During the previous times of complacency, most structured credit securities were marked to model. Updated models might be at least part of the answer when there effectively is no market. In theory, to make CDOs liquid, one would have to standardise the terms and trade the instruments on an exchange. In practice, such vain dreams would only serve to defeat the original purpose of the whole CDO business and it would be more realistic to expect its complete disappearance.


“Rating agencies and their behaviour have played a significant part in the current credit pandemonium.”

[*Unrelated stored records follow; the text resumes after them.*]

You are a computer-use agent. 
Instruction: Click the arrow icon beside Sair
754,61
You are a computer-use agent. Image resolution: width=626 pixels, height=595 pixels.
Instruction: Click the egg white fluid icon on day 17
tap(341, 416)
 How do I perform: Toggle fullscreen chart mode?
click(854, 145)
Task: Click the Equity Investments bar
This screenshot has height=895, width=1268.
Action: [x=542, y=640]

The rollercoaster markets of August provide anexample of how correlation can rally from zero to one during times of stress. In the first weeks of this not so august month, seemingly unrelated bond markets and even equity markets suffered sharply. Some of the equity turbulence was due to quite a few of the more celebrated quant hedge funds entering their own vicious circle. As one Lehman Brothers’ analyst put it, fund managers experiencing drawdowns in their fixed income portfolios looked to sell more liquid stocks. In closing profitable positions both on the long and the short side, they disturbed many of the indicators that the majority of the quant funds rely on, thereby causing losses to spread. In order to mitigate their losses, a majority of the funds de-levered their portfolios, spreading the problem even further.

Rating agencies and their behaviour have played a significant part in the current credit pandemonium. Their reaction was slow and when they finally started downgrading, it was necessarily harsh. As a result, more than a few people have lost faith in S&P, Moody’s and Fitch, especially since they are overly involved in the structuring of CDOs and extract rather large shares of their revenue from this business.

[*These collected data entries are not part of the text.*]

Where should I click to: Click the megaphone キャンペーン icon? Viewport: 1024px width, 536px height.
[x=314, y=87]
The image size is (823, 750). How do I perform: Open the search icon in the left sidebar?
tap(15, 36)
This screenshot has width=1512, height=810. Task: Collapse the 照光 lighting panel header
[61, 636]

Heightened risk through fear
No matter how you view the present state of affairs, it is clear we are going in the direction of heightened risk aversion. As a timely illustration of how excessive risk aversion can cause just as much loss as too much risk taking, lenders in the commercial paper space are holding back on deals just out of fear instigated by a few mortgage lenders having to extend the loan periods of their asset-backed commercial papers (the link to housing). A stagnating commercial paper market could put a hold on the short term borrowing that many companies depend on (although there are other funding sources). Areas such as these were the main target of the Fed liquidity injections and discount window operations. Using more fine tuned tools is a good way to alleviate the problems of the ‘Fed put’ (the Fed bailing out Wall Street whenever there is a problem and thereby creating moral hazard problems). As Paul McCulley of PIMCO put it so eloquently, the question is not whether the Fed Put exists, but where its strike price is located. According to the same fixed income expert, the Bernanke put is much further out-of-the-money than its Greenspan predecessor. It is also wiser not to use the Feds fund rate to rescue Wall Street, but rather help Main Street (focusing on full employment and low inflation) just as was done on 18 September.

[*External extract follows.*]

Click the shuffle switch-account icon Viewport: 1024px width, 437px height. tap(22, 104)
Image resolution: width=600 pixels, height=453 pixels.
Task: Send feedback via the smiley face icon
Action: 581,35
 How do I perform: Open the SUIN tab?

The monumental debt pipe line for autumn (depending on whom you ask, the size ranges from $300 to $400 billion) is also adding anxiety to the structured credit markets (first and foremost the CLO one). The bulk of the loans consists of LBO-related debt that is still on the balance sheets of large banks. Much of it has not been placed yet, but the mere fear of what it will do to tomorrow’s prices puts downward pressure on today’s. A lot of potential investors are actually sitting on the sidelines, waiting for even lower terms than in the current environment where you should not be surprised if you find loans selling for 87 cents on the dollar.

To sum up and get some perspectives on the rationality behind the recent developments, we might contemplate FD Roosevelt’s words “the only thing we have to fear is fear itself.” As we have experienced over and over again, “only” is a significant understatement. However, if fear is the major driver, things should sort themselves out or at least normalise relatively quickly.

When you read this, things might already be significantly better.